Fifth-year senior Stan Posluszny possesses plus raw power. The Angels drafted him in the 21st round in 2004 as a draft-eligible sophomore, and he should be taken on the first day this time around. His brother Paul was an all-American linebacker at Penn State. Posluszny finished as the No. 2 career home run hitter at West Virginia, with 33. He’s a good athlete but his swing is stiff. He has improved his approach considerably during his career, and his pitch selection boosts his stock. He’s a fringe-average runner with enough feel defensively to profile in left field. Teammate David Carpenter’s forte is defense. He’s a dependable catch-and-throw receiver with little offensive upside. His arm strength rates a 70 on the 20-80 scale.
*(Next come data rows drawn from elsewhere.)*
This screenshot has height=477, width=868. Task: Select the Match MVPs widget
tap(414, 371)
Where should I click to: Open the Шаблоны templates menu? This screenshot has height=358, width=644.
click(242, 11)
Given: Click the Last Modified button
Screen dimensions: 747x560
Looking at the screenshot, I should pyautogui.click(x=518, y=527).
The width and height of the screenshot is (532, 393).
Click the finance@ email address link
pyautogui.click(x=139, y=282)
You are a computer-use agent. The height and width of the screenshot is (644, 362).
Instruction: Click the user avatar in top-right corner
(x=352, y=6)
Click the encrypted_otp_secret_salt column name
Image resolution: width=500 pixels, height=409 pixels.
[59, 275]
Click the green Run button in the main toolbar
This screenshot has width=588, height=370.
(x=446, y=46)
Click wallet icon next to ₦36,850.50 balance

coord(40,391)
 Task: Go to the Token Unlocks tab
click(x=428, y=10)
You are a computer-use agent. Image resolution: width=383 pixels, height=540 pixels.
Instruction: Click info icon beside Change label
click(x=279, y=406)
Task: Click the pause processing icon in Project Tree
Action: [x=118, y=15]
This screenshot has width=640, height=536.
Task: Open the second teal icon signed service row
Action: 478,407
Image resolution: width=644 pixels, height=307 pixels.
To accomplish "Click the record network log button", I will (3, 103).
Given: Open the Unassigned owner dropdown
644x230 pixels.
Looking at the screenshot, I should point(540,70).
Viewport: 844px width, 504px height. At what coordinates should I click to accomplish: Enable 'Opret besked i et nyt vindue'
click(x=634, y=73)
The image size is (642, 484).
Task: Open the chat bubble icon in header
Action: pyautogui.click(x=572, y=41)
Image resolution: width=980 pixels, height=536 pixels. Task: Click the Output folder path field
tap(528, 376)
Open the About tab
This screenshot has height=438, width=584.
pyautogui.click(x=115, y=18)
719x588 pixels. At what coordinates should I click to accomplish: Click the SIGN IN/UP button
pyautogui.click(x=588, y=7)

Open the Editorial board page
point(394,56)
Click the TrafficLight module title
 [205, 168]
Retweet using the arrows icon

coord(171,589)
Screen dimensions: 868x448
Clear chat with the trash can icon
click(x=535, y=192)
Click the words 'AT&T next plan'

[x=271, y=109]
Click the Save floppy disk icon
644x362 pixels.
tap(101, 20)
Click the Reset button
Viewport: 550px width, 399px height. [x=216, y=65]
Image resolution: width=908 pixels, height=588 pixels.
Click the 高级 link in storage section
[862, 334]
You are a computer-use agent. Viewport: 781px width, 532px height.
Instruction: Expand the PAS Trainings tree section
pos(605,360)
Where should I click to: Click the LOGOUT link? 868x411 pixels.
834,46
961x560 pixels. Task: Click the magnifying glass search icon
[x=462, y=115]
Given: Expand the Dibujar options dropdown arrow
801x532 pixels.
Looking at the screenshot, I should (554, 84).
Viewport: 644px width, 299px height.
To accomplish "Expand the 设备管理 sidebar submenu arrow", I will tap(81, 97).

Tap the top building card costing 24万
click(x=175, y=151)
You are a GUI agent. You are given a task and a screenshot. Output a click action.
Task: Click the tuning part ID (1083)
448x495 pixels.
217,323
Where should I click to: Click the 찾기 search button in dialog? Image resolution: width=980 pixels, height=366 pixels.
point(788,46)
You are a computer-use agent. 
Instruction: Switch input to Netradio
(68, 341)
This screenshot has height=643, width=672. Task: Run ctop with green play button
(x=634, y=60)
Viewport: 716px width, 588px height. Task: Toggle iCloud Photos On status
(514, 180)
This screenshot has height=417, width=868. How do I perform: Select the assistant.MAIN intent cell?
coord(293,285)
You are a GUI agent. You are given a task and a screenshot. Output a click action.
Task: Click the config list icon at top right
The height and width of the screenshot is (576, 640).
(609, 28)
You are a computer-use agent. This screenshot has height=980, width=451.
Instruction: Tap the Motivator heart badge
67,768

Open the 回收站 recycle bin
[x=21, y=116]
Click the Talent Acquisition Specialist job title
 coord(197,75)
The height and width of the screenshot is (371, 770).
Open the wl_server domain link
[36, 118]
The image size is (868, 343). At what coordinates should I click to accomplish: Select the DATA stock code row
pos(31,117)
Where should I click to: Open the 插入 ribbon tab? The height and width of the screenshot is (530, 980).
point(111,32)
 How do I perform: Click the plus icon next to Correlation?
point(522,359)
At 6-foot-4, 215 pounds, Bryan Hagerich looks the part. He’s strong and can drive the ball out of the park, though his power is primarily to the pull side. He’s athletic and has an accurate arm. He swings and misses too much, racking up 68 strikeouts and 26 walks in 226 at-bats this season, and can be beaten with good fastballs in on his hands and will chase breaking balls in the dirt.
Steve Bumbry, the son of former Orioles outfielder Al, has his father’s instincts and a good feel for the game. He’s signed at Virginia Tech and could develop into a strong college outfielder.
Hardy County, W.Va., has a population of just 12,669 and no stoplights, but it’s home to one of the Mid-Atlantic’s best athletes. Alex Foltz was a three-sport star at East Hardy High (enrollment: 230) and was West Virginia’s player of the year in baseball as well as football. He led the state as a junior with 29 points a game in basketball and averaged 25 points and 12 rebounds as a senior. In football last fall, he ran for 1,605 yards, scored 18 touchdowns and kicked 10 field goals. He runs the 60-yard dash in 6.6 seconds. On the diamond, he’s a raw, righthanded-hitting outfielder. Foltz batted .469-8-29 this spring and was 30-for-31 in stolen bases. His approach requires an overhaul, but he could develop into an intriguing player after three seasons at James Madison.
Enrique Garcia, at 6-foot-5 and 220 pounds, was a 17th-round draft-and-follow selection of the White Sox last year and is the area’s top juco prospect even after an up-and-down sophomore season. He has plenty of arm strength but lacks feel and a consistent secondary offering. He throws a pair of fringy breaking balls as well as a split-finger fastball that appears to be the secondary pitch he’s most comfortable with. His fastball has been in the 90-95 mph range, helping him garner interest from several Division I schools.